Thursday, 29 August 2019

orbital motion - What if the Moon was 100x more massive: Binary planets?



I was reading a couple of Earth-Moon related questions (Mars just collided with Earth! A question of eccentricity, Could the earth have another moon?) and they got me thinking about planet-moon systems in general.


Binary star systems are pretty common. The types of the two stars in the binary can vary pretty widely (main sequence, puslar/neutron star, black hole, white dwarf, giant phases, etc, etc), but some are formed of a pair of roughly equal mass (within a factor of <10).


I can't say I've ever heard of a binary planet system, though. Of course a planet with a moon is sort of a binary, but I've never heard of an equal mass binary planet. I think the closest thing in the solar system would be the Pluto-Charon system, with a mass ratio of about 10:1.


Is there any reason a binary planet would be unstable? Obviously this is a three-body system, which has some inherent instability, but Earth-Moon-Sun seems pretty stable. Would increasing the mass of the Moon to match that of Earth make the system unstable?


How about gas-giants? I think a Jupiter-Jupiter binary close to a star would be short lived because of three-body interactions, but what about further out? Would, for instance, a double-Jupiter or double-Saturn be stable in our solar system? Or is there some tidal effect that would cause the orbit to decay and the binary planet to merge?


As an aside, it seems that binary asteroids aren't terribly difficult to find... perhaps we just haven't seen any binary planets yet because they're only stable relatively far away from their star, making them difficult to detect outside our own solar system?



Answer



They are sometimes also called double planets and they're more widespread in fiction than in observations. I don't think that there is any new instability that would appear for the system of double planets orbiting a star and that wouldn't be present for other, more asymmetric pairs of planets. Obviously, the tidal forces would be really large if the planets were close enough to each other. But because the tidal forces go like $1/r^3$, it's enough to choose the distance that is 5 times larger than the Earth-Moon distance and the tidal forces from the other Earth would be weakened 125 times and would already be as weak as they are actually from the Moon now (with a lower frequency).


One must realize that the systems with two or several planets are rather rare and the condition that the mass of the leading two planets is comparable is even more constraining.


Imagine that each of the two planets has a mass that is uniformly distributed between 1/20 of Earth's mass (like Mercury) and 300 Earth masses (like Jupiter) on the log scale. The interval goes from the minimum to the maximum that is 6,000 times heavier. That's more than 12 doublings, $2^{12}=4,096$. So if you pick the first planet to be at a random place on that interval of masses (uniformly at the log scale), the probability that the second planet's mass (which is independent) differs by less than the factor of $\sqrt{2}$ from the first mass is about $1/12$.



Only $1/12$ of systems that look like a pair of planets will be this symmetric. And the number of pairs of planets - even asymmetric ones – is rather low, indeed.

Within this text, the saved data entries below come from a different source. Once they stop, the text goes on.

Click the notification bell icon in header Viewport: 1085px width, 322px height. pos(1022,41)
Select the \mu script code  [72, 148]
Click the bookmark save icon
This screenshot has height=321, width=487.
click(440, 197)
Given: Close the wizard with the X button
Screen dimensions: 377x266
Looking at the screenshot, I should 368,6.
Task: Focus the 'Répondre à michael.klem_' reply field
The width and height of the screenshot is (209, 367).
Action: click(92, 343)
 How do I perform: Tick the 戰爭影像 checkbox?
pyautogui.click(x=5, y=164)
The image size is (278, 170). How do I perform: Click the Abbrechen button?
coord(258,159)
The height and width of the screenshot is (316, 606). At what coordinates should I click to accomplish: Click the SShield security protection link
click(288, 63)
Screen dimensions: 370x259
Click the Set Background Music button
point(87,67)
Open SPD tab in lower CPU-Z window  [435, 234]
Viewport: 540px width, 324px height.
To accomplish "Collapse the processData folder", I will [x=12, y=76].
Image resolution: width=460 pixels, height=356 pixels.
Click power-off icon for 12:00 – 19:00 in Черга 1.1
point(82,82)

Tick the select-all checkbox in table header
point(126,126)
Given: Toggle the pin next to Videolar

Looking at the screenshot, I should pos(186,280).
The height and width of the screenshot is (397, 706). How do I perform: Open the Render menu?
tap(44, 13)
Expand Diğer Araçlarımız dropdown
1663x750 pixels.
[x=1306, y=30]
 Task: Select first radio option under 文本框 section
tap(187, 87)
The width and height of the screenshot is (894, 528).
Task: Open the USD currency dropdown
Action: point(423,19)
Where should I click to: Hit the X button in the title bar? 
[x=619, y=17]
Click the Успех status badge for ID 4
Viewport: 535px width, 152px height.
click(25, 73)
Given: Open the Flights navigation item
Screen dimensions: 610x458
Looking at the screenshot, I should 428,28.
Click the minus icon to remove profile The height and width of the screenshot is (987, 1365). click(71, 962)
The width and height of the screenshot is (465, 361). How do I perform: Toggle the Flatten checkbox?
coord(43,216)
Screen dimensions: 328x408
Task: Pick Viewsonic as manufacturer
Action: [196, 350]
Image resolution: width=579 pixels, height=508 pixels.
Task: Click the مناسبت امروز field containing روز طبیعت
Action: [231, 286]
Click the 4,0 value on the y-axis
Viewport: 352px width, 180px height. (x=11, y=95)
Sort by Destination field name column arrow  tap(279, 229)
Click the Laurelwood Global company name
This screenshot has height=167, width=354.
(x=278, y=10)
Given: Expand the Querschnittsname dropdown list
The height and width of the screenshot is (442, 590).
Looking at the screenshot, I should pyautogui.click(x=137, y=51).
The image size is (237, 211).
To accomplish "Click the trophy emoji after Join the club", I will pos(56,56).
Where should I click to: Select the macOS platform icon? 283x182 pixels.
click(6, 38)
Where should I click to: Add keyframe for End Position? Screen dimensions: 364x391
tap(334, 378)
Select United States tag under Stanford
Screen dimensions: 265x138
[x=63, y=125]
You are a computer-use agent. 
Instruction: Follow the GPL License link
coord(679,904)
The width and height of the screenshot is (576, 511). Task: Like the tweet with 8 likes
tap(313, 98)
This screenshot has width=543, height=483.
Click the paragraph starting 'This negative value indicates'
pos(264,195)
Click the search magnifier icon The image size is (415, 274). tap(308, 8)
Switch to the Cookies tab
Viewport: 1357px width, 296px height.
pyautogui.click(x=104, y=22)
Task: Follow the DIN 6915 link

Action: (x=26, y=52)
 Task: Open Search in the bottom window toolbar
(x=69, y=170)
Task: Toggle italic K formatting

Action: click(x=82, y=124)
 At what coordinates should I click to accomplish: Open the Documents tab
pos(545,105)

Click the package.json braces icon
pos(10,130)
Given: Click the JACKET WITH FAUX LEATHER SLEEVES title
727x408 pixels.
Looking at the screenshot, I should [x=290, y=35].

The reason is really that during the violent eras when Solar-like systems were created, rocks had large enough velocities and they flew in pretty random directions so they were unbound at the end. It's just unlikely to find two large rocks in the same small volume of space: compare this statement with some high-temperature, high-entropy configurations of molecules in statistical physics.


It's also rather unlikely that a collision with another object creates two objects that will orbit one another. After all, the two-body orbits are periodic so if the two parts were in contact during the collision, they will collide again after one period (or earlier). Equivalently, the eccentricity of the orbit is likely to be too extreme which will lead to a fast reunification of the two new planets. Moreover, even if something would place the two newly created planets from a "divorce" on a near-circular orbit, perhaps a collision with a second external object (good luck), it's very unlikely that such an orbit will have the right radius, like the 1 million km I was suggesting in the case of the hypothetical double Earth above. If the two objects are too close, the tidal forces will be huge and (at least for some signs of the internal angular momentum) they will gradually make the planets collapse into one object again. And if the energy with which the planets are ejected from one another is too high, no bound state will be created at all. So the initial kinetic energy of the newborn 2 planets would have to be almost exactly tuned to their gravitational potential energy (without the minus sign) and that's generally unlikely, too.